Retype the rows word for word, beginning at the first line and stopping after the line that contains "help is located at coordinates (424, 30).", including that line.

━━━━━━

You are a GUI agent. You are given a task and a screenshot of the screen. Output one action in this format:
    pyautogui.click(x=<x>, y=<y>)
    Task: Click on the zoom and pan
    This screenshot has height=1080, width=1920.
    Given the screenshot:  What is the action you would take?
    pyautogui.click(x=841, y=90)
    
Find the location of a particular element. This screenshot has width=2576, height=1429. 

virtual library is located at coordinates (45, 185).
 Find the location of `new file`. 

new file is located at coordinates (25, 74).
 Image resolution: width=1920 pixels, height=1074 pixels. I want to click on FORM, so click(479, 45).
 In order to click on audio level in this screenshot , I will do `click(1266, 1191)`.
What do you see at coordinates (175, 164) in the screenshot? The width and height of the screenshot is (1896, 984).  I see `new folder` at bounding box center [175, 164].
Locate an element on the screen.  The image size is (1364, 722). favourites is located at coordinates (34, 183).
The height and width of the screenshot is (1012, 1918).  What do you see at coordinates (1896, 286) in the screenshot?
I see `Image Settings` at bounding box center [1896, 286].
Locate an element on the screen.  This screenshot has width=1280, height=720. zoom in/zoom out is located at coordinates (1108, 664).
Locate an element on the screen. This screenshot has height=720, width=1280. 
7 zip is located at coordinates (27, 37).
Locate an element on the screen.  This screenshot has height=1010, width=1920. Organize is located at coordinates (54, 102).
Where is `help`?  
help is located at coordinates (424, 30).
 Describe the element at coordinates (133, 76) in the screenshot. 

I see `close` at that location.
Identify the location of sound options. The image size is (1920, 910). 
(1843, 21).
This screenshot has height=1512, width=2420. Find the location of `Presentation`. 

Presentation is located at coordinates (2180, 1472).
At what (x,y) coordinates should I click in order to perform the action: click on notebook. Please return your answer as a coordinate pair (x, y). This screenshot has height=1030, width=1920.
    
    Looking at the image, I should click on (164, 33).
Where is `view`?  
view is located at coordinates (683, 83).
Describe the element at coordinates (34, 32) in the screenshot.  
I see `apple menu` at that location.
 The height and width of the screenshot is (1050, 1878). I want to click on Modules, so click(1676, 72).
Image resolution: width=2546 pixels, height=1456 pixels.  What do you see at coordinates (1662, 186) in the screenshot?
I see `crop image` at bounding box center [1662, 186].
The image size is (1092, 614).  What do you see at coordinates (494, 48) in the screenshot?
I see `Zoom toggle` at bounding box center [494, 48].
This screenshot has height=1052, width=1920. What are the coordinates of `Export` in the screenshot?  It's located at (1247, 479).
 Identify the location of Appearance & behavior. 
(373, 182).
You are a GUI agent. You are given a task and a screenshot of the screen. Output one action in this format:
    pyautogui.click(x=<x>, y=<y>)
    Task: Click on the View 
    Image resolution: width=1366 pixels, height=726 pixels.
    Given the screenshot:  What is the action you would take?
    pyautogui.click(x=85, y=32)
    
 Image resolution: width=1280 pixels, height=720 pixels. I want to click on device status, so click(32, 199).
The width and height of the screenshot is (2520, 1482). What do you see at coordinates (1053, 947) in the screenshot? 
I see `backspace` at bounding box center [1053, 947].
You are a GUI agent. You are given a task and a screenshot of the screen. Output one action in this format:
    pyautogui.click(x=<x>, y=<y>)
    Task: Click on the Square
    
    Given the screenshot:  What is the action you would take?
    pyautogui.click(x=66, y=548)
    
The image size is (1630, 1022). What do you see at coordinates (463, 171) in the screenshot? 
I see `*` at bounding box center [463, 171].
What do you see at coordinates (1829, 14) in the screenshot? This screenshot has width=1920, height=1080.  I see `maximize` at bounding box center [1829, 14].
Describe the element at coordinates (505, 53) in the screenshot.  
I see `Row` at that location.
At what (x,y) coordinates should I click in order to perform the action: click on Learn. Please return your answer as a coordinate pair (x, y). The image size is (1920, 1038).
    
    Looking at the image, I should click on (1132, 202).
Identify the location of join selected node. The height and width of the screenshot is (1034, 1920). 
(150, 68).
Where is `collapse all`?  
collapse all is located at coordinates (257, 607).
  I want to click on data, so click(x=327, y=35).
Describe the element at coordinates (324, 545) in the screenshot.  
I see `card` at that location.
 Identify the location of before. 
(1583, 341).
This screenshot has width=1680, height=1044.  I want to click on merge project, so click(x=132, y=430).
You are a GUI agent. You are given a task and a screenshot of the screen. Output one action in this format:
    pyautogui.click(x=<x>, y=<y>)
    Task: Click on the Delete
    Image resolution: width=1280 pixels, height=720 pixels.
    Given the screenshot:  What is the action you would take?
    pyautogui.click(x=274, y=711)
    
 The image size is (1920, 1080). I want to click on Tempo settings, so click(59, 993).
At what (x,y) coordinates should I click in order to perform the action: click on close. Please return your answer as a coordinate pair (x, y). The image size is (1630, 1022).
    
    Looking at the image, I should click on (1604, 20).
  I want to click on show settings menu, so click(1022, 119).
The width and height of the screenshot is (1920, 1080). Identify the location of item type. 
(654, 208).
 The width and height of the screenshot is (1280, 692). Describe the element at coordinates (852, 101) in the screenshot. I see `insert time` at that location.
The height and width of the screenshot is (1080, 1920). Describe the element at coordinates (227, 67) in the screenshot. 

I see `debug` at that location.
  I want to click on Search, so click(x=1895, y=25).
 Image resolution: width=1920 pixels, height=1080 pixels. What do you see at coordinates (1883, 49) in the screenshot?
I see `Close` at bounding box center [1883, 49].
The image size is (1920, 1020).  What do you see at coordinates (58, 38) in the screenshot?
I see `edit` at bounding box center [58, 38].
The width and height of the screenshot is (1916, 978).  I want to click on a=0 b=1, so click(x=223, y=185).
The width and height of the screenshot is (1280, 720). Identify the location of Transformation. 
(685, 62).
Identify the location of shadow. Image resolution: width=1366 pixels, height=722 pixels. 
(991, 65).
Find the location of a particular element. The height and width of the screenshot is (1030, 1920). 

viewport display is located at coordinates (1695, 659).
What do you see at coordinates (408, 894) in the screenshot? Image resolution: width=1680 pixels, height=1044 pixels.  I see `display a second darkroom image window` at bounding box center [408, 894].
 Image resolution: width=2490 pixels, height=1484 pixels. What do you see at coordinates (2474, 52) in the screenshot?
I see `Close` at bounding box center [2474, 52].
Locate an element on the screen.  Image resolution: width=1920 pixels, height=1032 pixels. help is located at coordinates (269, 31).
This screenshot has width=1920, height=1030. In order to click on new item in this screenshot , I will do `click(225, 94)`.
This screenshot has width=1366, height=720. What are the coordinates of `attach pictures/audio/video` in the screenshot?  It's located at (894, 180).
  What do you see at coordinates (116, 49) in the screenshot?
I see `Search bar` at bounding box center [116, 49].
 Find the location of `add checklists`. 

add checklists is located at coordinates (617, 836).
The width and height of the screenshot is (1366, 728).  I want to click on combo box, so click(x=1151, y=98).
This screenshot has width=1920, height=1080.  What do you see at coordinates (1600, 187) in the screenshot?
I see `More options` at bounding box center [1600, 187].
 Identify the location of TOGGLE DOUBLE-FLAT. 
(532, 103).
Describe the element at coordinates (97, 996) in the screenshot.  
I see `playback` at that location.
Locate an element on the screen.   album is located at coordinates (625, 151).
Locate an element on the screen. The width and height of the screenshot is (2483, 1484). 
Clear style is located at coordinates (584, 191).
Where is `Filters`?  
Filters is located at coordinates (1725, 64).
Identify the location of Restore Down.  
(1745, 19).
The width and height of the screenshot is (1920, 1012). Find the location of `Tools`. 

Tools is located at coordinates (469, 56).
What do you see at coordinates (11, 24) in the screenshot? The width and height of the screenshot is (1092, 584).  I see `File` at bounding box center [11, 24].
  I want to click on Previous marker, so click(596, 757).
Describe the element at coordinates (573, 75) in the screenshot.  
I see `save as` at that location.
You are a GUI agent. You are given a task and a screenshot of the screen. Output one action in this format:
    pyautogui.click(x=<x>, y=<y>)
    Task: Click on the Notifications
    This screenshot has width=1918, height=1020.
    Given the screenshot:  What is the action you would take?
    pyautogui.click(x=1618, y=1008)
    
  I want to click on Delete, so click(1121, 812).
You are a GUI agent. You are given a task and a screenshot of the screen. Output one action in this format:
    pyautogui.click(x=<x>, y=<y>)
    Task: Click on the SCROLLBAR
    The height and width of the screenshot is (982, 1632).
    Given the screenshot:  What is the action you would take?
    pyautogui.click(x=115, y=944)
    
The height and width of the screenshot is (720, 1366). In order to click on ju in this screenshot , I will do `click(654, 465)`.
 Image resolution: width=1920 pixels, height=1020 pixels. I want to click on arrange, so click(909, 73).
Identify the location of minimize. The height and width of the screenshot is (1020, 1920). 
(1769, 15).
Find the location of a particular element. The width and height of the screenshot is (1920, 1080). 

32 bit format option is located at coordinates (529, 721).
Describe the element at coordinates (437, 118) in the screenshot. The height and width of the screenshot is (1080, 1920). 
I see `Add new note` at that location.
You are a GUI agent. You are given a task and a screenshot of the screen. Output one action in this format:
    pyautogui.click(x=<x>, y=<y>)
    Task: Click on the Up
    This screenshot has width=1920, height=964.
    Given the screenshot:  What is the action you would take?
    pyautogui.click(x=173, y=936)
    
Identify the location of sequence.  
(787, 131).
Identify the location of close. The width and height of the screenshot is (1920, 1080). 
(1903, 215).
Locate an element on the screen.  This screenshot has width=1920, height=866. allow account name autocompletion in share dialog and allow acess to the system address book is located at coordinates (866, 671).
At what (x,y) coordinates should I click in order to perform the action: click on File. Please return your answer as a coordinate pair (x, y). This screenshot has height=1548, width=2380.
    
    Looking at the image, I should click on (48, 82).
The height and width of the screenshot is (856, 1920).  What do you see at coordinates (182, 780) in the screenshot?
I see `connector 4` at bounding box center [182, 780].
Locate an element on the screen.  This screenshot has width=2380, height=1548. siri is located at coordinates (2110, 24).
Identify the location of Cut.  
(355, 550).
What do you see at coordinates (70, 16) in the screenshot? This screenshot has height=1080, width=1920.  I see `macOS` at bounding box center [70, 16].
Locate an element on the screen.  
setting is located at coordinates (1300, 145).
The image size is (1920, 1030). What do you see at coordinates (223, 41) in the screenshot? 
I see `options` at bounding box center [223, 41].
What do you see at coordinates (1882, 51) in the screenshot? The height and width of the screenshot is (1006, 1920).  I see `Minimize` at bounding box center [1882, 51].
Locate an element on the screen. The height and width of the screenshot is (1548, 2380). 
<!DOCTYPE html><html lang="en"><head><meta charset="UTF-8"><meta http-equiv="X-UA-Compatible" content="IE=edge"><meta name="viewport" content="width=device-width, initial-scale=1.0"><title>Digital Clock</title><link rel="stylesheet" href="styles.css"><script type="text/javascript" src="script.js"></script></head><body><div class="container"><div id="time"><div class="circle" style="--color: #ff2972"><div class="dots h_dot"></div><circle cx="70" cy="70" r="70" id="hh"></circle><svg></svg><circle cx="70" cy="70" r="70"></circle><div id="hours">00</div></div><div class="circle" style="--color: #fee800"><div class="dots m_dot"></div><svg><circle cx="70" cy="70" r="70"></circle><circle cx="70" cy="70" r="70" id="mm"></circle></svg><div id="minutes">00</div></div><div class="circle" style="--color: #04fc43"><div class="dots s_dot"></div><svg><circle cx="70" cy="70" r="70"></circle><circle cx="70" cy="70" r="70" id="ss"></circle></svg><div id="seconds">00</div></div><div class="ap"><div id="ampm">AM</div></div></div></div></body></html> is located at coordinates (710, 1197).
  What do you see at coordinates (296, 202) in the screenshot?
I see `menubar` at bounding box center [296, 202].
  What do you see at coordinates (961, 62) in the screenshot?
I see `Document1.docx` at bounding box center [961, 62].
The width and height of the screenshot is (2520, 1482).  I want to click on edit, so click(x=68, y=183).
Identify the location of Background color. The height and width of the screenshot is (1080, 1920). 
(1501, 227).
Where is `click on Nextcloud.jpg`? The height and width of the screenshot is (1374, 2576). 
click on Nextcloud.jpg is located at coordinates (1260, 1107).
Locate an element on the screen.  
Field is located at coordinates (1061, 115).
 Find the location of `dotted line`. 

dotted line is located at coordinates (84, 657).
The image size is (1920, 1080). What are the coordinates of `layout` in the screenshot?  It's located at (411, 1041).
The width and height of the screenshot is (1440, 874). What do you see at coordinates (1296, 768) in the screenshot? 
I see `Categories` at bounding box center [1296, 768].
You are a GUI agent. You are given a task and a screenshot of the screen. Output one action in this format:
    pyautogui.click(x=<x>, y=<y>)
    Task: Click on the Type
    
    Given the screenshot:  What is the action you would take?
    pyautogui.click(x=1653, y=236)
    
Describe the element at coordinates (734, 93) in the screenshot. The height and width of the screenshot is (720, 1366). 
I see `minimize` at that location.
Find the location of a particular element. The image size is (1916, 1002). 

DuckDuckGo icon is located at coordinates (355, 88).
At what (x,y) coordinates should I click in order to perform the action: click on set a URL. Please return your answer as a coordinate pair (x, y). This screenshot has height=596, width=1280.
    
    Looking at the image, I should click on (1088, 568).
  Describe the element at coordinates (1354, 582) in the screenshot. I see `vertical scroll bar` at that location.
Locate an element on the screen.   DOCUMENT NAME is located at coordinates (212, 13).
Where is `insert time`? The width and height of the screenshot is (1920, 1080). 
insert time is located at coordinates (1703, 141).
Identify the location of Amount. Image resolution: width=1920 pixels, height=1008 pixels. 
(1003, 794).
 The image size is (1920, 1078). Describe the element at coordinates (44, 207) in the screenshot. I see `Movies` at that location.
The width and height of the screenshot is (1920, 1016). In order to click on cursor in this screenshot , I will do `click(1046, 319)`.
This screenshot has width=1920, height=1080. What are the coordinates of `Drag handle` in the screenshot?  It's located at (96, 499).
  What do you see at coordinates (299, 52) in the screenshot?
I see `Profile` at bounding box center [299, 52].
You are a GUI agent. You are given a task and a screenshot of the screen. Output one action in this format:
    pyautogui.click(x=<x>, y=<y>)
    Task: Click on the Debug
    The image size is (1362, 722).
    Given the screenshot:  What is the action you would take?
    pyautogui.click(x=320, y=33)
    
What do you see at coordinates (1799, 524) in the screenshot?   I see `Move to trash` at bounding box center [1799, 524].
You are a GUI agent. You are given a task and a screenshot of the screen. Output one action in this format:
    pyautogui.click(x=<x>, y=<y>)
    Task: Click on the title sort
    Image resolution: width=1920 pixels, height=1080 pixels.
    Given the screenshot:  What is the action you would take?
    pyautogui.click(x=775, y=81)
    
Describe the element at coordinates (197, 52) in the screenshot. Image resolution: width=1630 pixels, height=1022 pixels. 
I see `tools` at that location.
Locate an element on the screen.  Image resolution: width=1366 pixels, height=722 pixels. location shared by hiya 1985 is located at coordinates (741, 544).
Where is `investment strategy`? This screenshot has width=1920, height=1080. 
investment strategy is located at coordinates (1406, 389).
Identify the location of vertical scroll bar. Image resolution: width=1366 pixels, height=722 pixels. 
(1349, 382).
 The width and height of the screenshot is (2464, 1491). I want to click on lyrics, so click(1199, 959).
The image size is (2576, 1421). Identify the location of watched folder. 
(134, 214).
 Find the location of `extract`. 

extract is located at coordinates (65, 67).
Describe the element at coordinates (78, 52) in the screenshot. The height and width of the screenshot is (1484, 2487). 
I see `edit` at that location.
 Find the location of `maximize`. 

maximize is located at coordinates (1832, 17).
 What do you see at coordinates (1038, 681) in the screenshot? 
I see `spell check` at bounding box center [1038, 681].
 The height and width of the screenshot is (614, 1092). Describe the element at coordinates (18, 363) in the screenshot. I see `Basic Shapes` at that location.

━━━━━━

- Result of this exercise -
You are a GUI agent. You are given a task and a screenshot of the screen. Output one action in this format:
    pyautogui.click(x=<x>, y=<y>)
    Task: Click on the zoom and pan
    This screenshot has height=1080, width=1920.
    Given the screenshot:  What is the action you would take?
    pyautogui.click(x=841, y=90)
    
Find the location of a particular element. This screenshot has width=2576, height=1429. 

virtual library is located at coordinates (45, 185).
 Find the location of `new file`. 

new file is located at coordinates (25, 74).
 Image resolution: width=1920 pixels, height=1074 pixels. I want to click on FORM, so click(479, 45).
 In order to click on audio level in this screenshot , I will do `click(1266, 1191)`.
What do you see at coordinates (175, 164) in the screenshot? The width and height of the screenshot is (1896, 984).  I see `new folder` at bounding box center [175, 164].
Locate an element on the screen.  The image size is (1364, 722). favourites is located at coordinates (34, 183).
The height and width of the screenshot is (1012, 1918).  What do you see at coordinates (1896, 286) in the screenshot?
I see `Image Settings` at bounding box center [1896, 286].
Locate an element on the screen.  This screenshot has width=1280, height=720. zoom in/zoom out is located at coordinates (1108, 664).
Locate an element on the screen. This screenshot has height=720, width=1280. 
7 zip is located at coordinates (27, 37).
Locate an element on the screen.  This screenshot has height=1010, width=1920. Organize is located at coordinates (54, 102).
Where is `help`?  
help is located at coordinates (424, 30).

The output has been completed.